Durante il periodo di sospensione del congedo di maternità, non è possibile fruire per lo stesso neonato del congedo parentale che, come noto, spetta dal termine del congedo di maternità. Quindi la lavoratrice che ha optato per la sospensione del congedo può chiedere il congedo parentale per lo stesso figlio solo al termine dell’intero periodo di congedo di maternità (comma 1, lett. a, art. 32 T.U.).
Durante la sospensione del congedo di maternità, entro il limite di un anno di vita del bambino, risultano invece fruibili i riposi per allattamento; sono altresì fruibili permessi e congedi spettanti per altro figlio (es. congedo parentale per altro figlio).
Si precisa che la lavoratrice non può sospendere il congedo di maternità in presenza di un provvedimento di interdizione prorogata dal lavoro per incompatibilità con le mansioni; si rammenta che tali provvedimenti di interdizione possono essere disposti dalla DTL dopo che il datore di lavoro ha valutato la possibilità di adibire la lavoratrice ad altre mansioni (art. 7 comma 6 del d.lgs. 151/2001).
In ordine alla liquidazione dell’indennità giornaliera, si precisa che la misura dell’indennità giornaliera, individuata per indennizzare la prima parte del congedo, ai sensi dell’art. 23 T.U., è valevole anche per l’indennizzo del periodo residuo di congedo fruito in un secondo momento.
La sospensione ed il rinvio del congedo di maternità non comportano infatti nuovi periodi di congedo ma impattano solo sulla modalità di fruizione dell’unico periodo.

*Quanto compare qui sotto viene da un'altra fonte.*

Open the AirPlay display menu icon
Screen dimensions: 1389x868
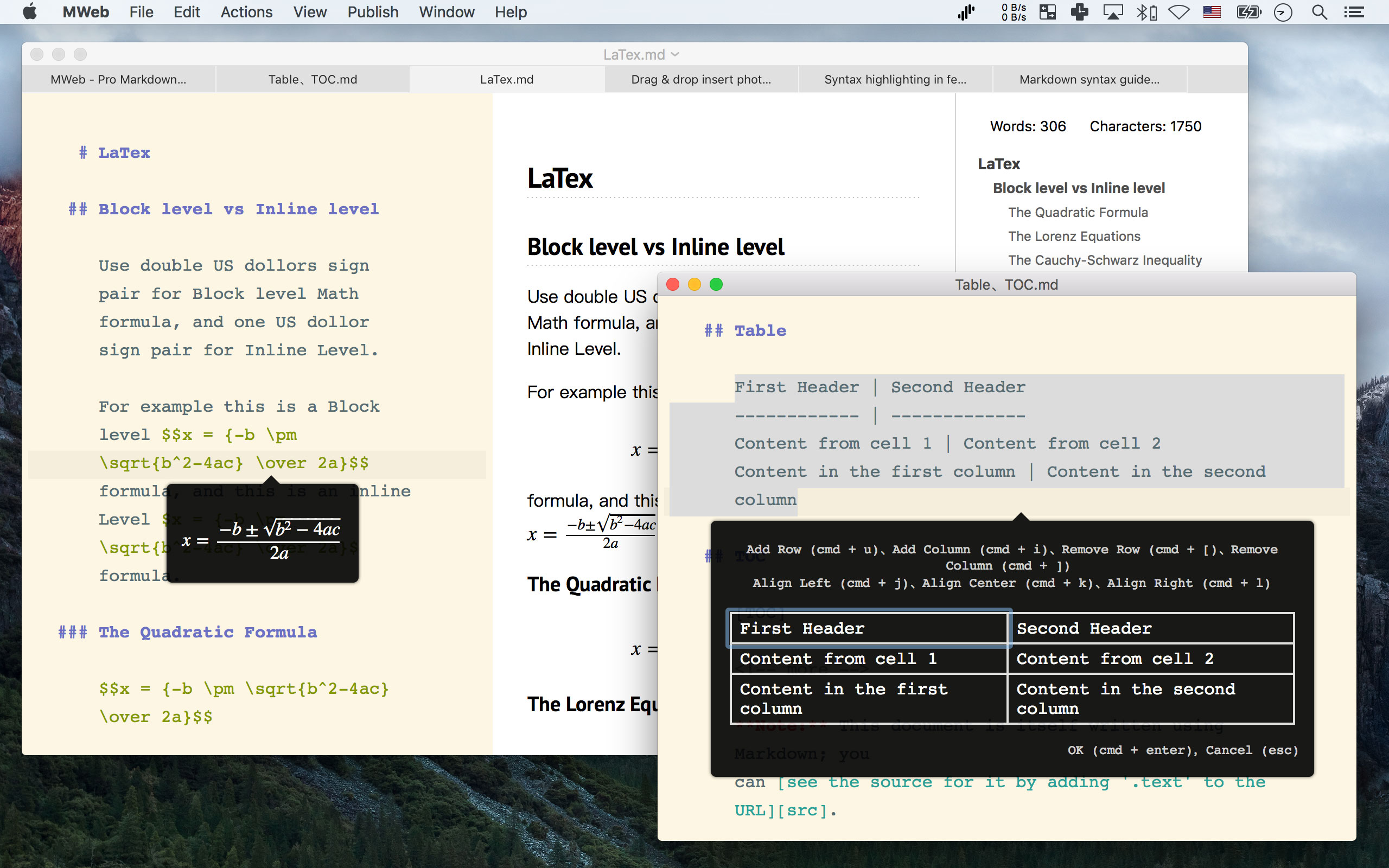click(x=1113, y=12)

Rimane fermo che il datore di lavoro dovrà anticipare e portare a conguaglio le somme corrisposte a titolo di indennità di maternità per i periodi di congedo effettivamente fruiti. Sulle modalità del conguaglio si rinvia al par. 7.
Con riferimento alle lavoratrici iscritte alla gestione separata INPS si rammenta che l’indennità spetta in presenza del requisito contributivo delle 3 mensilità (versate o dovute, secondo le indicazioni di cui alla circolare INPS 42/2016) nei 12 mesi antecedenti all’inizio del congedo. I medesimi 12 mesi sono presi a riferimento per il calcolo dell’indennità giornaliera di maternità.
Pertanto, in caso di sospensione e rinvio del congedo di maternità post partum, il requisito contributivo e la misura dell’indennità accertati per l’indennizzo della prima parte del congedo sono utili anche ai fini dell’indennizzo della seconda parte del congedo.